::: Provided records

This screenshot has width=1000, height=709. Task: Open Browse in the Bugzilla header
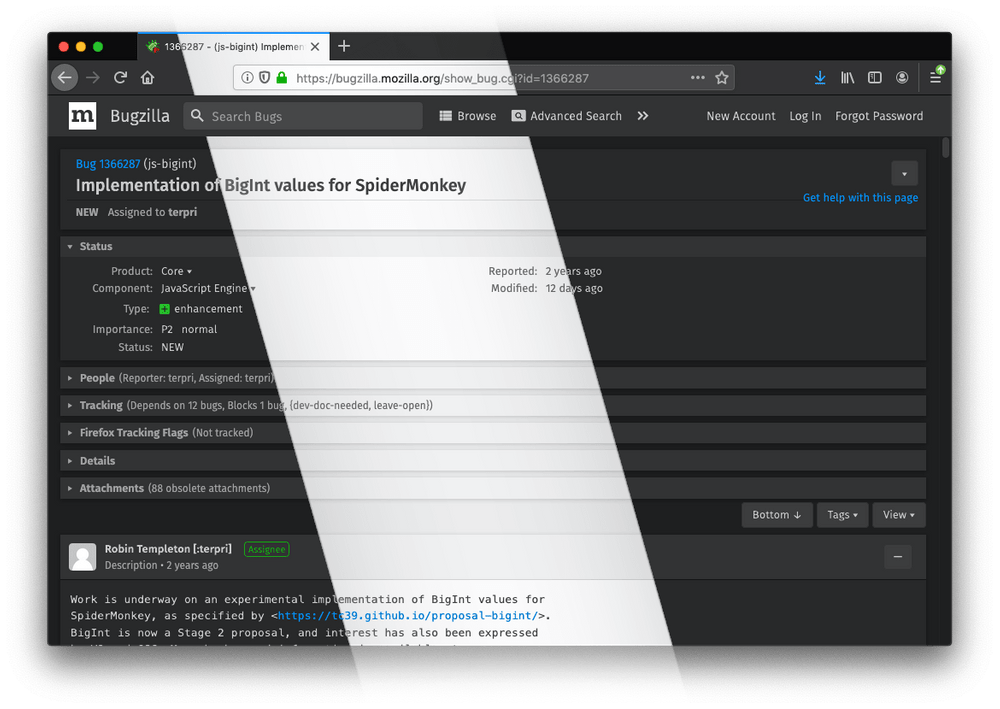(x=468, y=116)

::::::
::: Provided records

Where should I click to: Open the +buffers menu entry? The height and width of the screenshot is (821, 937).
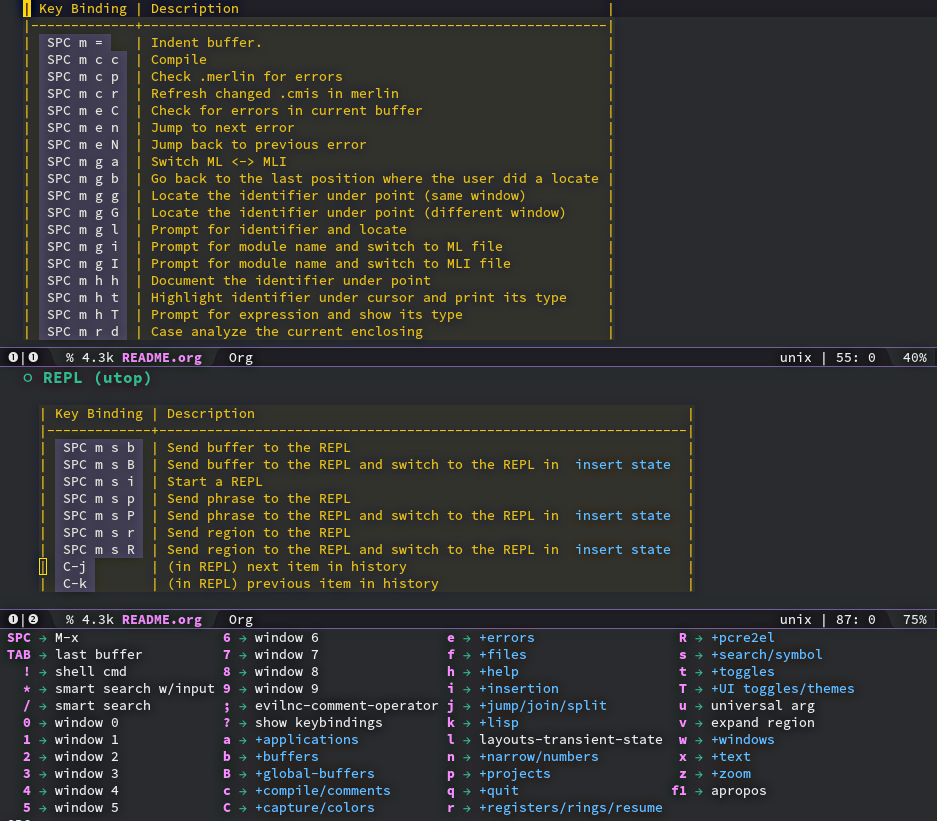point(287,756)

::::::
::: Provided records

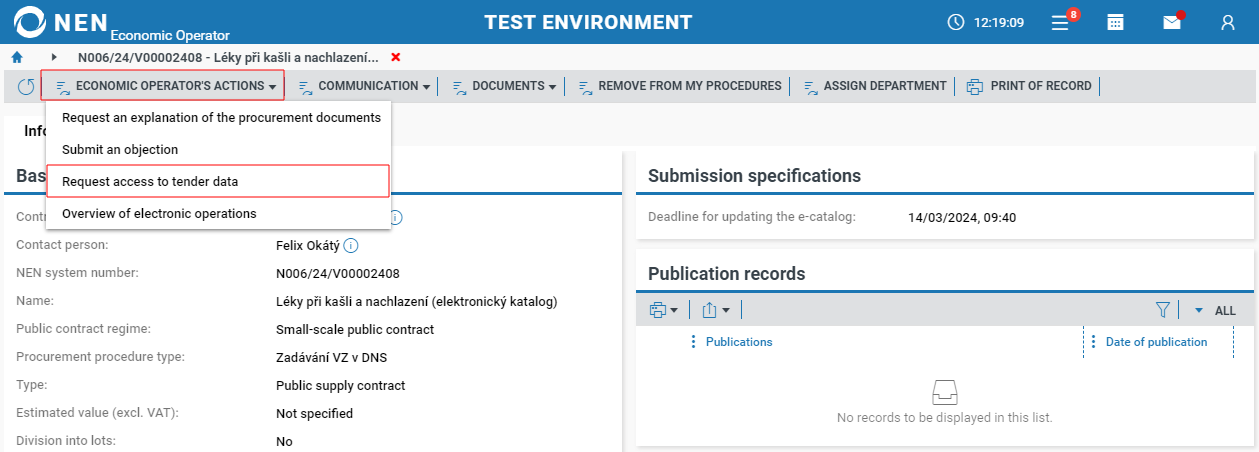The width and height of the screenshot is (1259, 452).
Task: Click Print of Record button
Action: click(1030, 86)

::::::

Find each line in the material above that contains the string "Task" and copy those lines in full.

This screenshot has width=1000, height=709. Task: Open Browse in the Bugzilla header
Task: Click Print of Record button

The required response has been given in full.